Kaynak: Buhârî, Îmân 34, Savm 1, Şehâdât 26, Hiyel 3; Müslim, Îmân 8, 9. Ayrıca Bk. Ebû Dâvûd, Salât 1; Tirmizî, Mevâkît 4; Sıyâm 1; Nesâî, Sıyâm 1, Îmân 23
Konu: Genel
1211-) İbni Abbas radıyallahu anhümâ'dan rivayet edildiğine göre Nebî sallallahu aleyhi ve sellem Muaz'ı Yemen'e (vali ve zekât âmili olarak) göndermiş ve ona şu tâlimâtı vermiştir: - "Onları önce Allah'tan başka tanrı olmadığına ve benim, Allah'ın elçisi olduğuma şehâdet getirmeye davet et. Eğer bunu itiraf ile sana itaat ederlerse, Allah'ın, onlara günde beş vakit namazı farz kıldığını açıkla. Buna da itaat ederlerse, zenginlerinden alınıp fakirlerine verilecek olan zekâtı Allah'ın  farz kıldığını onlara bildir."

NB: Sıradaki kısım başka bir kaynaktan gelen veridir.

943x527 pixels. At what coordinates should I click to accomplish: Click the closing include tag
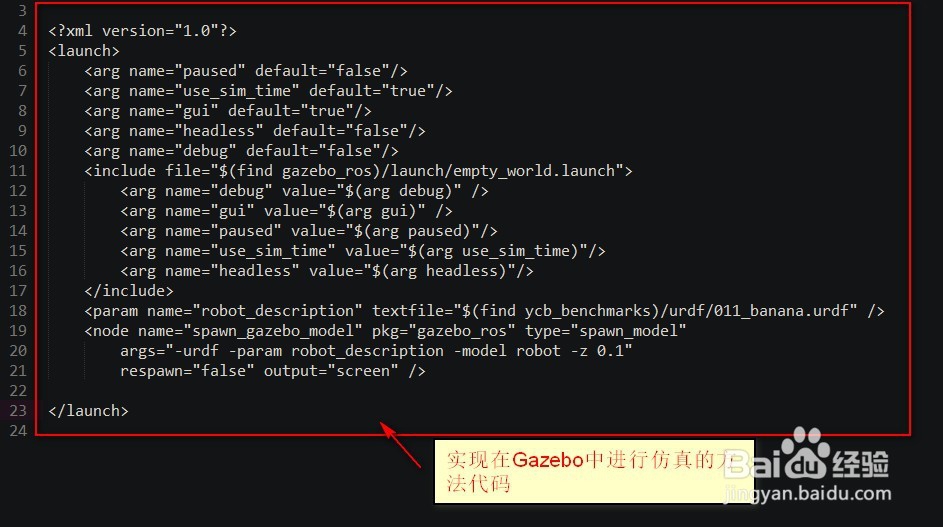tap(129, 291)
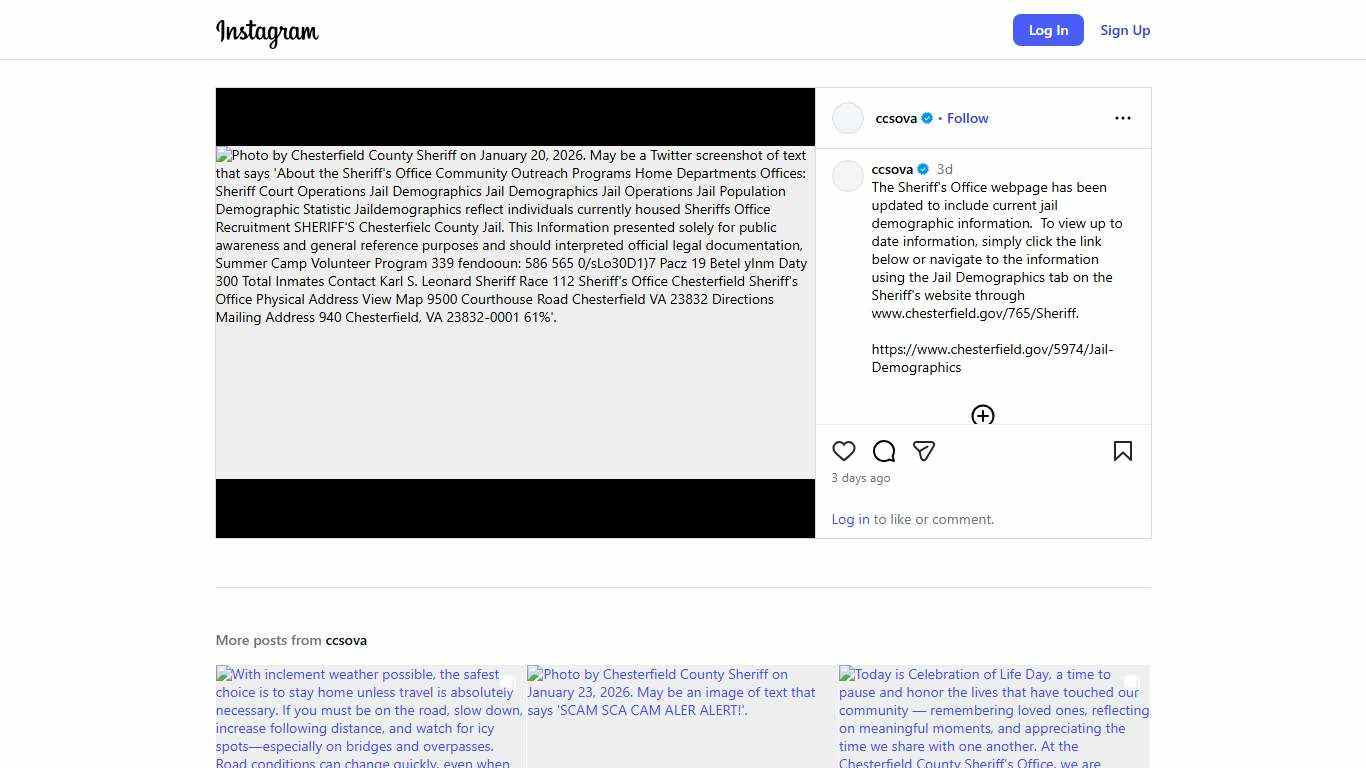Click the Follow link beside ccsova
Image resolution: width=1366 pixels, height=768 pixels.
(x=967, y=118)
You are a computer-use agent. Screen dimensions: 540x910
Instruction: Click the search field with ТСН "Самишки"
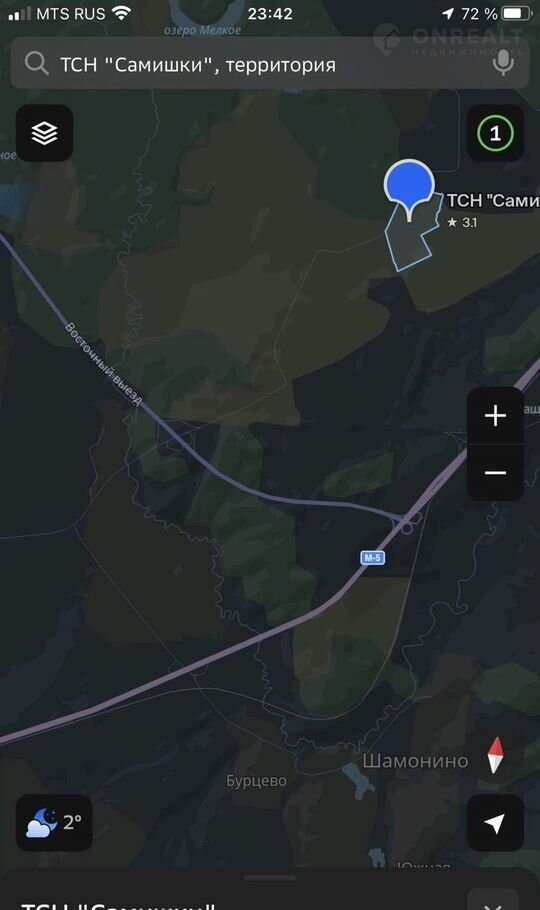point(269,63)
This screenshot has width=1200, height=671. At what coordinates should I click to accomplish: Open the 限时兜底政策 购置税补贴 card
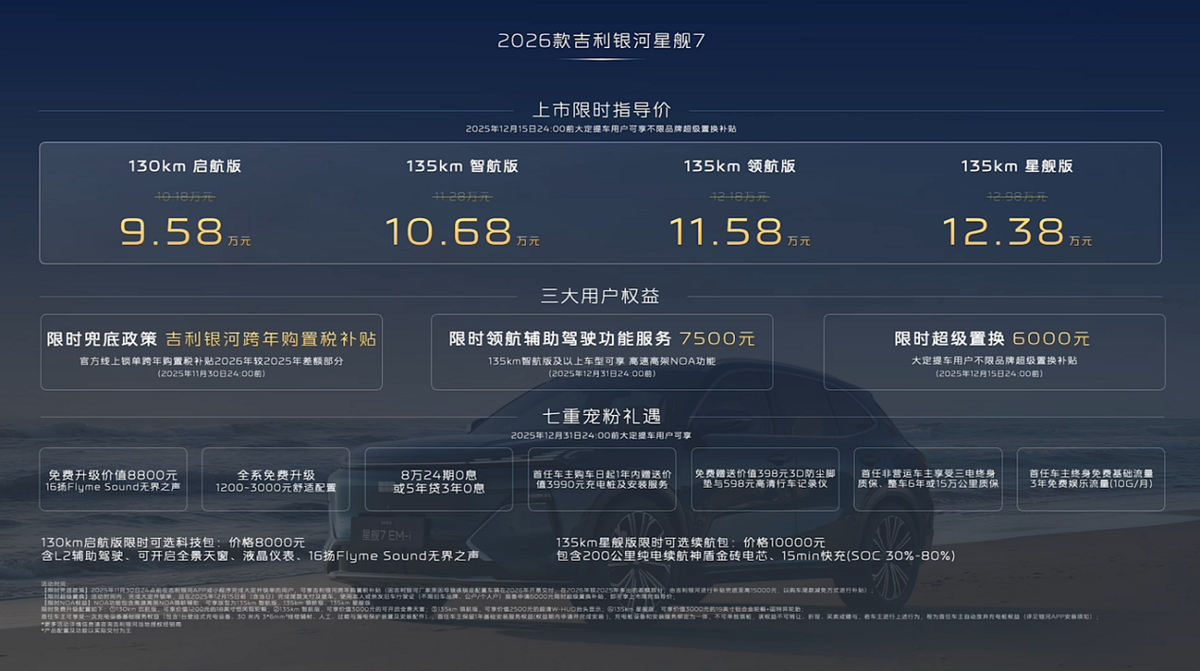pyautogui.click(x=211, y=352)
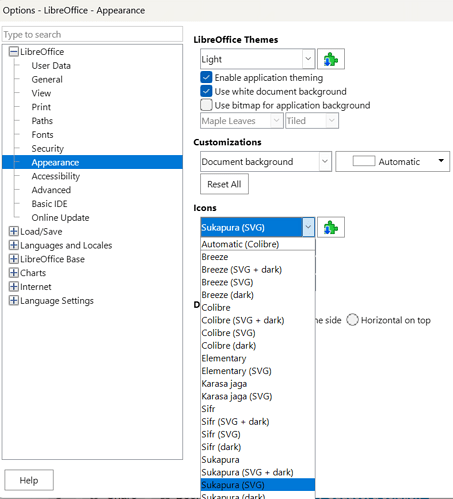Expand the Charts tree node
Screen dimensions: 453x499
(13, 273)
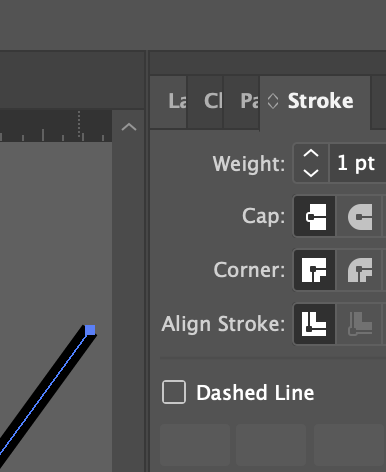Screen dimensions: 386x472
Task: Click the Dashed Line label
Action: click(255, 393)
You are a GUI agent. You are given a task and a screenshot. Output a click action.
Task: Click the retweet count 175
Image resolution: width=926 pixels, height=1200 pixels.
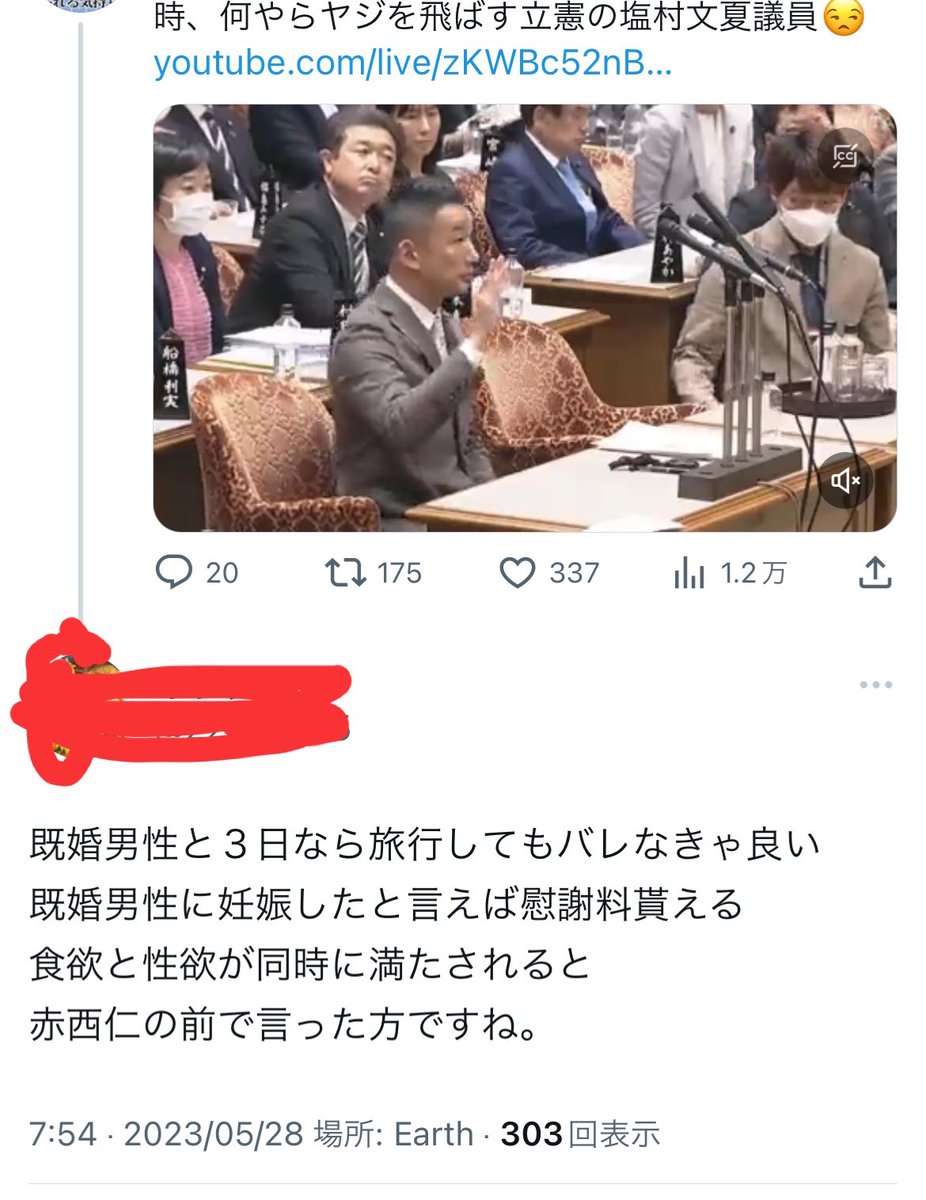399,572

Kaynak: Buhârî, Zekât 1, Tevhîd 1; Müslim, Îmân 29. Ayrıca Bk. Ebû Dâvûd, Zekât 5; Nesâî, Zekât 46; İbni Mâce, Zekât 1
Konu: Genel
1212-) İbni Ömer radıyallahu anhümâ'dan rivayet edildiğine göre Resûlullah sallallahu aleyhi ve sellem şöyle buyurdu: "Allah'tan başka ilâh olmadığına, Muhammed'in, Allah'ın elçisi olduğuna şehâdet edinceye, namazı kılıp zekâtı verinceye kadar insanlarla savaşmam bana emrolundu. Bunları yaparlarsa, -İslâm'ın hakkı olan hadler hariç-  canlarını, mallarını benden korumuş olurlar. Gerçek durumlarının hesabını görmek ise Allah'a kalmıştır."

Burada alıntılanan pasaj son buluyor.